Cela s’est quand même fait avec des plaies et des bosses, des départs, des arrivées, le coup de gueule de Mohammed Aoulad, l’échappée de Yannick Ferrera, l’intérim de Luka Peruzovic comme T1, le dépannage de Notaro jusqu’en fin de saison. Les trois Balkans boys sourient :  » Mais c’est cela, Charleroi…  » Ils précisent tout de suite :  » Pour Aoulad, la direction n’avait pas d’autre solution après son attitude. C’est dommage car ce joueur a du potentiel. En ce qui concerne Ferrera, nous n’avons rien vu venir. L’étonnement a été général. Personne n’imaginait que cela se termine de cette façon-là. La formule était intéressante avec un jeune coach soutenu par le métier de Peruzovic. Ferrera a apporté son enthousiasme et Peruzovic mesurait tout ce dont notre équipe avait besoin. Notaro est un grand clubman et un brave homme. Ferrera n’a pas bien choisi le moment de son départ. Il aurait dû patienter jusqu’à la fin de la saison. Pour nous, l’essentiel était de nous mettre à l’abri : mission accomplie. Au départ, on ne nous accordait pas la moindre chance de maintien. A la fin du compte, nous ne devons rien à personne.  »

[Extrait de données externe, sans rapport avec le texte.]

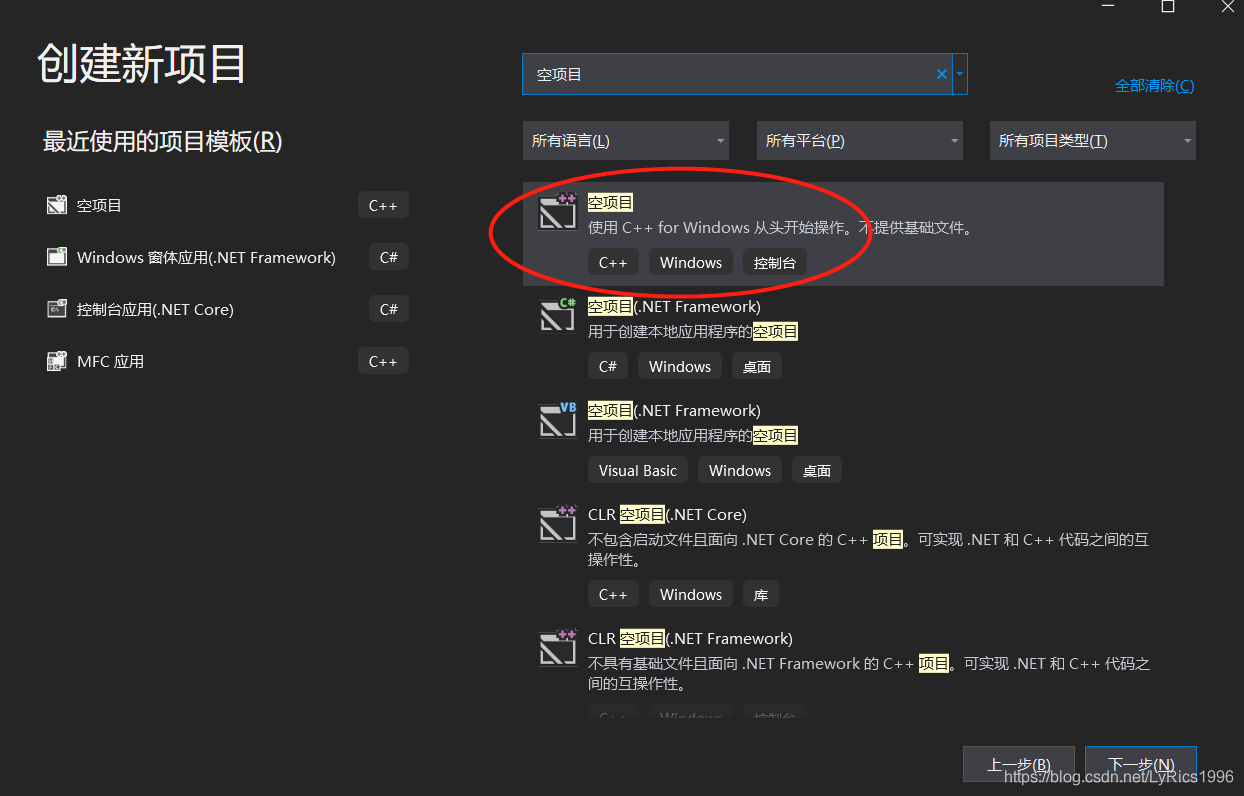
Task: Click inside the template search field
Action: [x=730, y=74]
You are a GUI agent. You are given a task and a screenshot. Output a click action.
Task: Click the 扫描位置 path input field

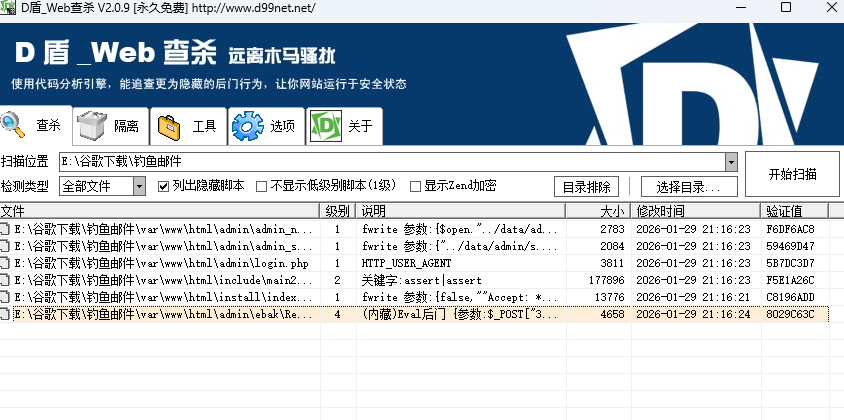(390, 161)
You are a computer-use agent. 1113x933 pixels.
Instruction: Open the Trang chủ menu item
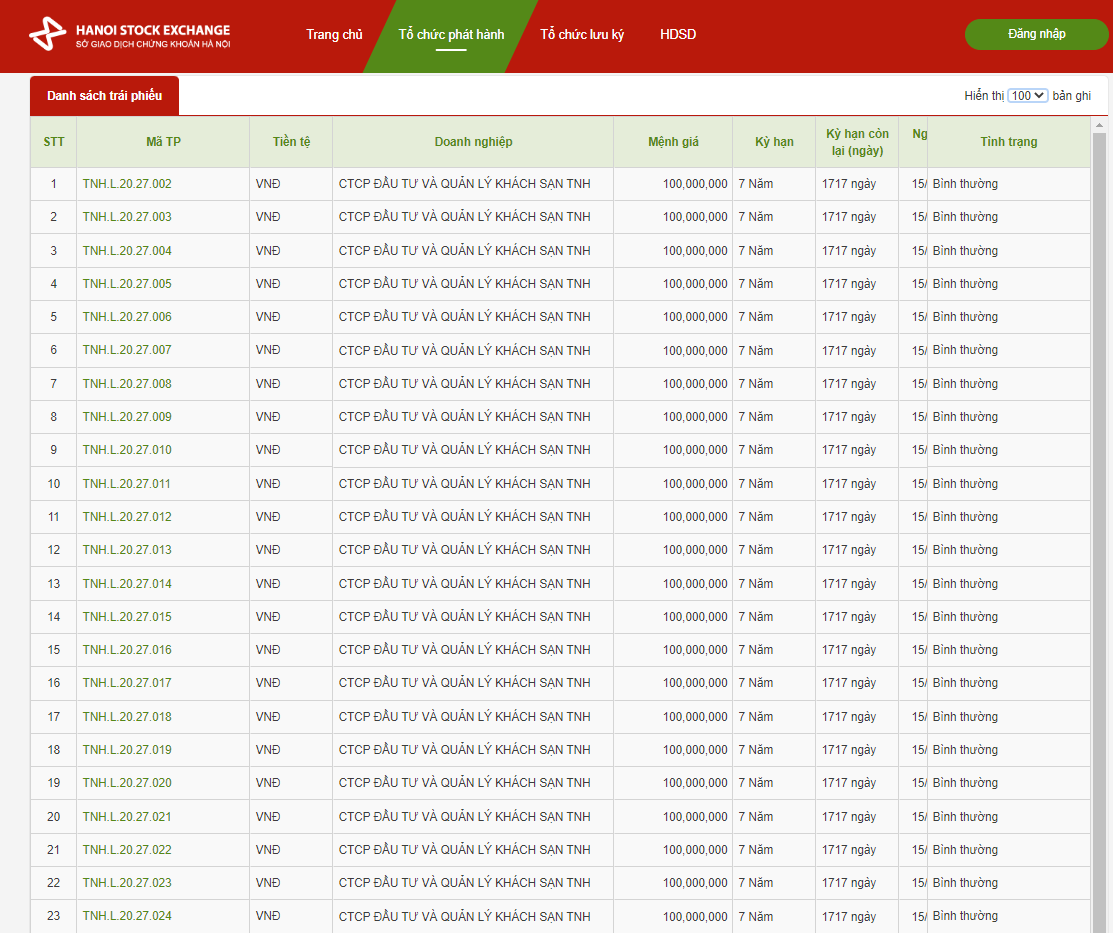point(334,35)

Le grand Bojovic reprendra bientôt son baluchon de voyageur du football :  » J’ai pris moi-même cette décision car je veux relever un autre défi. Je serai toujours reconnaissant : Charleroi m’a fait confiance et est mon premier club à l’étranger. Le football belge est engagé, athlétique avec beaucoup de trafic aérien, ce qui me convient parfaitement. Libre de contrat en fin de saison, j’ai deux offres en Belgique et quelques contacts intéressants à l’étranger, Sans rien renier, j’espère franchir un cap, tenter quelque chose pour ne pas avoir de regrets au terme de ma carrière.  »

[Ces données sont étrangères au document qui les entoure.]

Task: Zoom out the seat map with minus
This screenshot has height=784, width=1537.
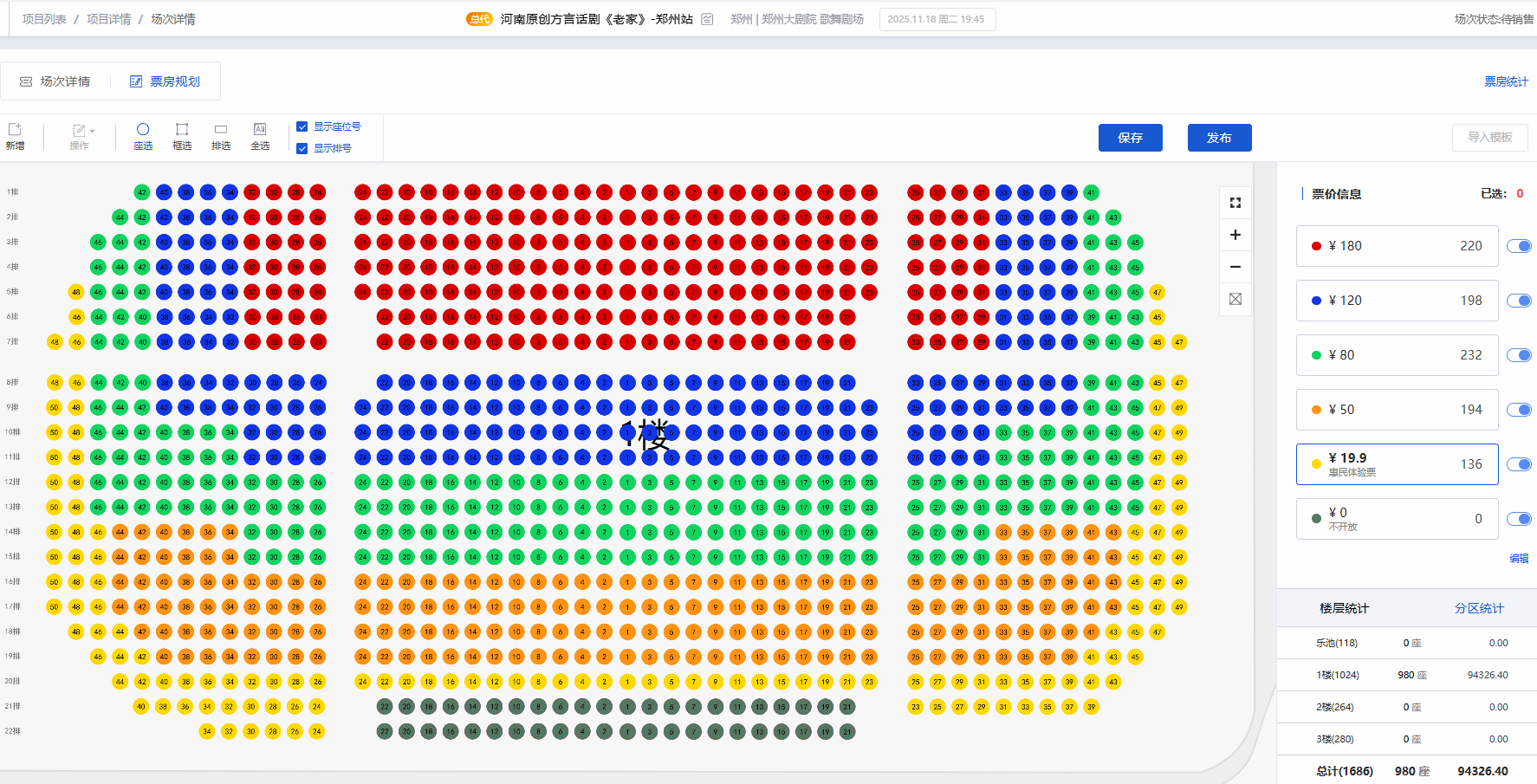Action: [x=1235, y=267]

Un bon transfert pourrait rapprocher Bojovic de l’équipe nationale monténégrine. Dzinic a pris la même décision. Il avait été question d’un départ durant le dernier mercato d’hiver, notamment vers la Russie.  » Tout cela a été très vague « , précise Dzinic.  » Je ne sais pas de quoi demain sera fait mais je suis confiant et patient.  » Les trois amis de Nivelles ne se verront bientôt plus aussi souvent.  » Nous avons l’habitude, c’est le revers de la médaille de ce métier. « , souligne Milicevic.  » Nous sommes tous de passage. Bojovic et Dzinic sont des amis pour la vie. On se reverra en vacances, quelque part dans les Balkans. A la campagne, dans la nature car, comme le dit Dzinic, il n’y a pas beaucoup de grands espaces verts ou montagneux en Belgique. Nous sommes fiers d’avoir aidé Charleroi. La qualité du jeu n’a pas cessé de s’améliorer tout au long de la saison avec l’apport de Giuseppe Rossini et de DavidPollet en pointe. Avec eux en plus, tout était plus équilibré. L’équipe a beaucoup travaillé et s’est progressivement mise en place Bojovic et Dzinic ont leur part de mérites. Ce sont de grands professionnels et on s’en rendra encore mieux compte après leur départ.  » ?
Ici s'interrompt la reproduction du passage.